What you are asked to do >>
Convert the rows below into a Markdown table with columns No. and Line, giving each line its own number. Omit blank lines and leave out the pictures.

Records shown >>
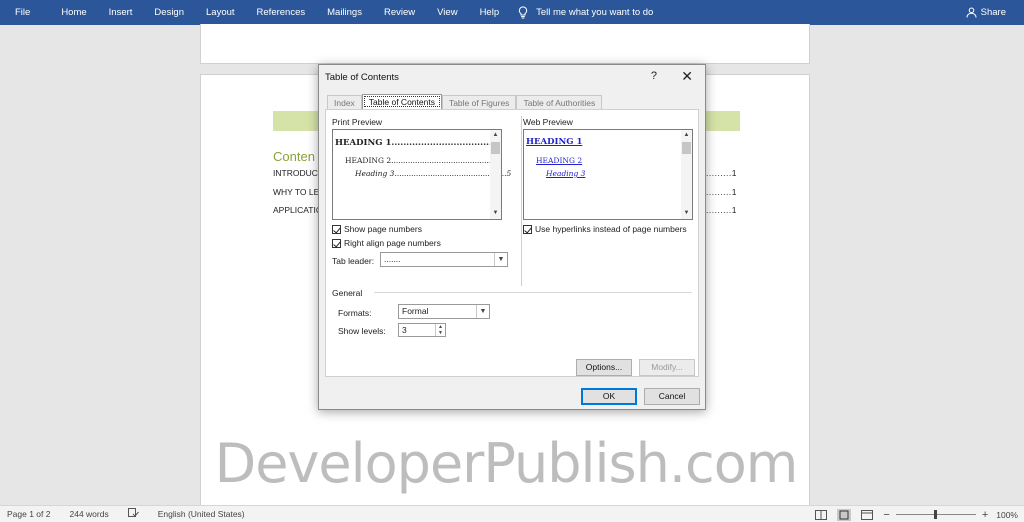 This screenshot has width=1024, height=522. I want to click on right-align-checkbox: Right align page numbers, so click(386, 243).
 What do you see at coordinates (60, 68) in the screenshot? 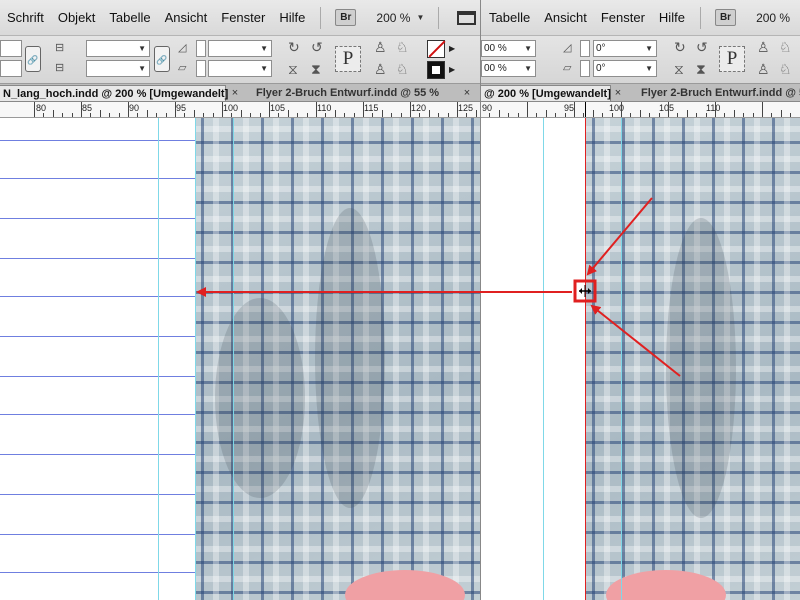
I see `align-bottom-icon: ⊟` at bounding box center [60, 68].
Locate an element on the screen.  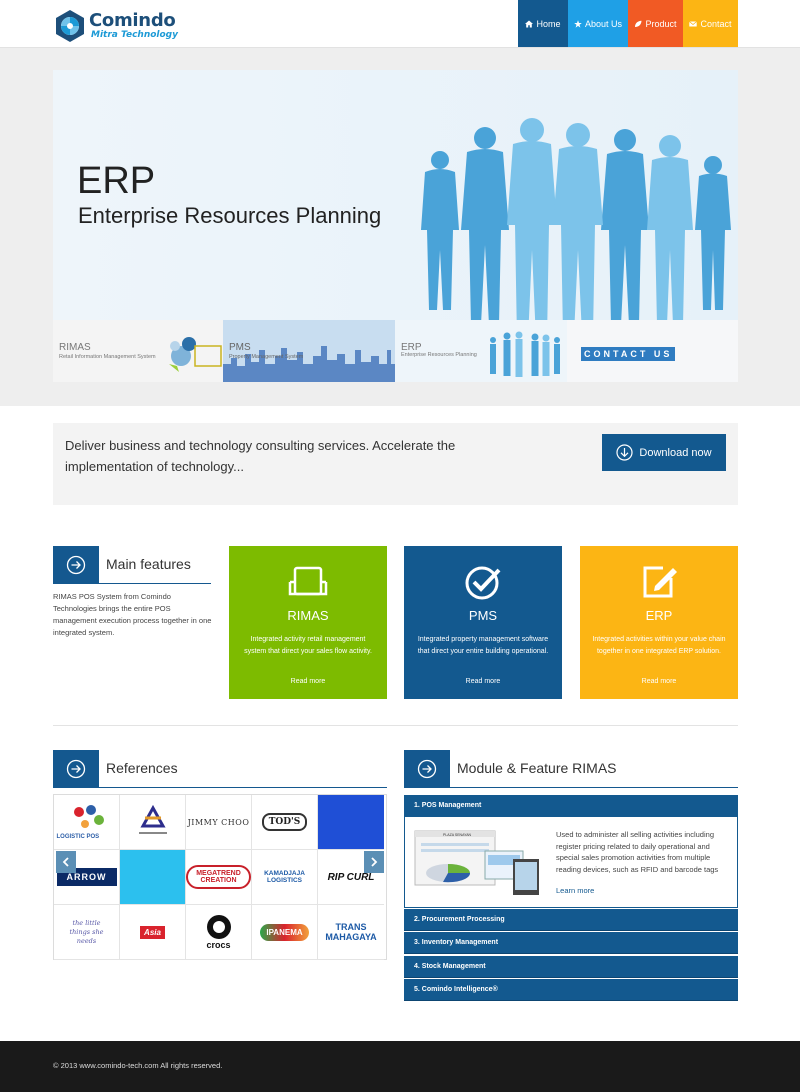
chevron-right-icon is located at coordinates (374, 862).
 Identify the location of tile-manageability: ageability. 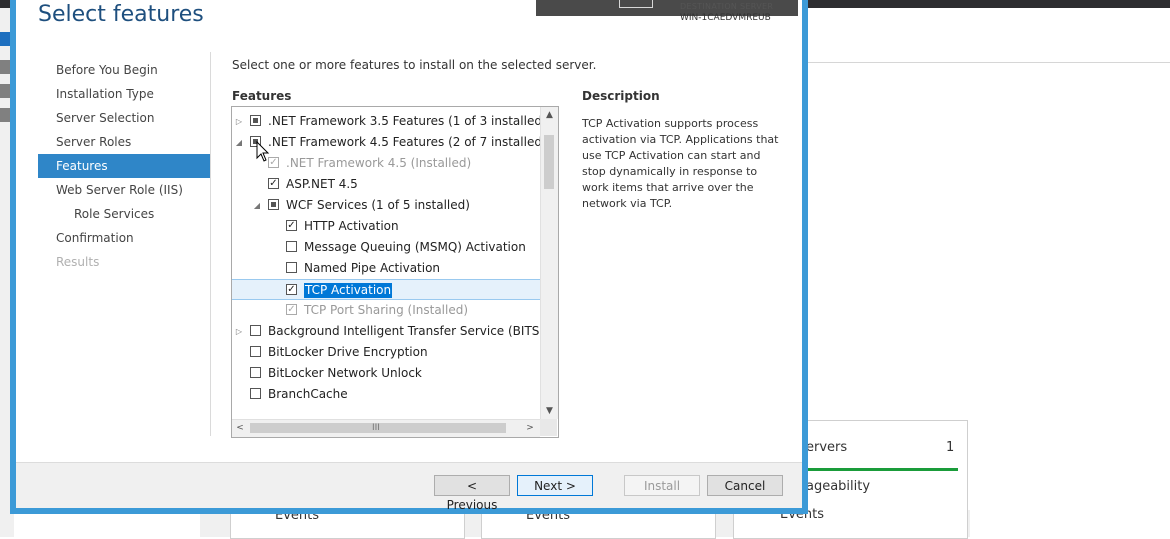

Result of this task >>
| No. | Line |
|---|---|
| 1 |  This screenshot has width=1024, height=522. I want to click on right-align-checkbox: Right align page numbers, so click(386, 243). |
| 2 |  What do you see at coordinates (60, 68) in the screenshot?  |
| 3 | I see `align-bottom-icon: ⊟` at bounding box center [60, 68]. |
| 4 | Locate an element on the screen.   |
| 5 | chevron-right-icon is located at coordinates (374, 862). |
| 6 |  Identify the location of tile-manageability: ageability.  |